Reproduce every one of the following lines without any change.
══ INFORMATION PROVIDED
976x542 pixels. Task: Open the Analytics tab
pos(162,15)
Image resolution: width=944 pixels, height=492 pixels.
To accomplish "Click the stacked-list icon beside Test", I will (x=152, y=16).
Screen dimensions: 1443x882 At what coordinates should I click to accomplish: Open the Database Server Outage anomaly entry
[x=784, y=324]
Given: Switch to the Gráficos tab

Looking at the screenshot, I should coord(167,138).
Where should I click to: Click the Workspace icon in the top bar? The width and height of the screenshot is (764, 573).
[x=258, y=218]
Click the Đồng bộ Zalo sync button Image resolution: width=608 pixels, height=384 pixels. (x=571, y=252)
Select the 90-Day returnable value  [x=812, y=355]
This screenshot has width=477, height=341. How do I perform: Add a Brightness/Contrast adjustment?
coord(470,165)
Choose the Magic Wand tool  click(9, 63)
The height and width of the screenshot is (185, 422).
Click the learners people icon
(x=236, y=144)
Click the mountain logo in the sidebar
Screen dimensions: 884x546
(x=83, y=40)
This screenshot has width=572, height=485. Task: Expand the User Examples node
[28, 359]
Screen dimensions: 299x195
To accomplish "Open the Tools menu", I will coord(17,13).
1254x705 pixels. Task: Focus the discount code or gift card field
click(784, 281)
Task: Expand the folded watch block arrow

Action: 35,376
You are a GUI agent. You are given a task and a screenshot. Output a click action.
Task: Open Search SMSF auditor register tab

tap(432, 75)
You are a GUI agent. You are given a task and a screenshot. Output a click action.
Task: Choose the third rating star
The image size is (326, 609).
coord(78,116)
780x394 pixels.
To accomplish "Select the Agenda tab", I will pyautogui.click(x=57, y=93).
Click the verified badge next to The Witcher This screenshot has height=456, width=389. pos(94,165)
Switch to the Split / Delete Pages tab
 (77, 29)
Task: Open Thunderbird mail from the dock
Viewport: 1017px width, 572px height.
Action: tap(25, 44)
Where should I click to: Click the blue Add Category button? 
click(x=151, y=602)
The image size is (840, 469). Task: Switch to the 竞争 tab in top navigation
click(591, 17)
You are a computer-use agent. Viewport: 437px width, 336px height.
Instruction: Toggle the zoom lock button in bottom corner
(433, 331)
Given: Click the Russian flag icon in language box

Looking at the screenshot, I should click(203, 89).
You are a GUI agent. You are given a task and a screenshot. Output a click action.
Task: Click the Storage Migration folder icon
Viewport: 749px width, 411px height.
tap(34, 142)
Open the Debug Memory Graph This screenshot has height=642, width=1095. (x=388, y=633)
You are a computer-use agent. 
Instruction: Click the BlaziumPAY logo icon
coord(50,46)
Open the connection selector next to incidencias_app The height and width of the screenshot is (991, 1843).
════
RESULT -
976x542 pixels. Task: Open the Analytics tab
pos(162,15)
Image resolution: width=944 pixels, height=492 pixels.
To accomplish "Click the stacked-list icon beside Test", I will (x=152, y=16).
Screen dimensions: 1443x882 At what coordinates should I click to accomplish: Open the Database Server Outage anomaly entry
[x=784, y=324]
Given: Switch to the Gráficos tab

Looking at the screenshot, I should coord(167,138).
Where should I click to: Click the Workspace icon in the top bar? The width and height of the screenshot is (764, 573).
[x=258, y=218]
Click the Đồng bộ Zalo sync button Image resolution: width=608 pixels, height=384 pixels. (x=571, y=252)
Select the 90-Day returnable value  [x=812, y=355]
This screenshot has width=477, height=341. How do I perform: Add a Brightness/Contrast adjustment?
coord(470,165)
Choose the Magic Wand tool  click(9, 63)
The height and width of the screenshot is (185, 422).
Click the learners people icon
(x=236, y=144)
Click the mountain logo in the sidebar
Screen dimensions: 884x546
(x=83, y=40)
This screenshot has width=572, height=485. Task: Expand the User Examples node
[28, 359]
Screen dimensions: 299x195
To accomplish "Open the Tools menu", I will coord(17,13).
1254x705 pixels. Task: Focus the discount code or gift card field
click(784, 281)
Task: Expand the folded watch block arrow

Action: 35,376
You are a GUI agent. You are given a task and a screenshot. Output a click action.
Task: Open Search SMSF auditor register tab

tap(432, 75)
You are a GUI agent. You are given a task and a screenshot. Output a click action.
Task: Choose the third rating star
The image size is (326, 609).
coord(78,116)
780x394 pixels.
To accomplish "Select the Agenda tab", I will pyautogui.click(x=57, y=93).
Click the verified badge next to The Witcher This screenshot has height=456, width=389. pos(94,165)
Switch to the Split / Delete Pages tab
 (77, 29)
Task: Open Thunderbird mail from the dock
Viewport: 1017px width, 572px height.
Action: tap(25, 44)
Where should I click to: Click the blue Add Category button? 
click(x=151, y=602)
The image size is (840, 469). Task: Switch to the 竞争 tab in top navigation
click(591, 17)
You are a computer-use agent. Viewport: 437px width, 336px height.
Instruction: Toggle the zoom lock button in bottom corner
(433, 331)
Given: Click the Russian flag icon in language box

Looking at the screenshot, I should click(203, 89).
You are a GUI agent. You are given a task and a screenshot. Output a click action.
Task: Click the Storage Migration folder icon
Viewport: 749px width, 411px height.
tap(34, 142)
Open the Debug Memory Graph This screenshot has height=642, width=1095. (x=388, y=633)
You are a computer-use agent. 
Instruction: Click the BlaziumPAY logo icon
coord(50,46)
Open the connection selector next to incidencias_app The height and width of the screenshot is (991, 1843).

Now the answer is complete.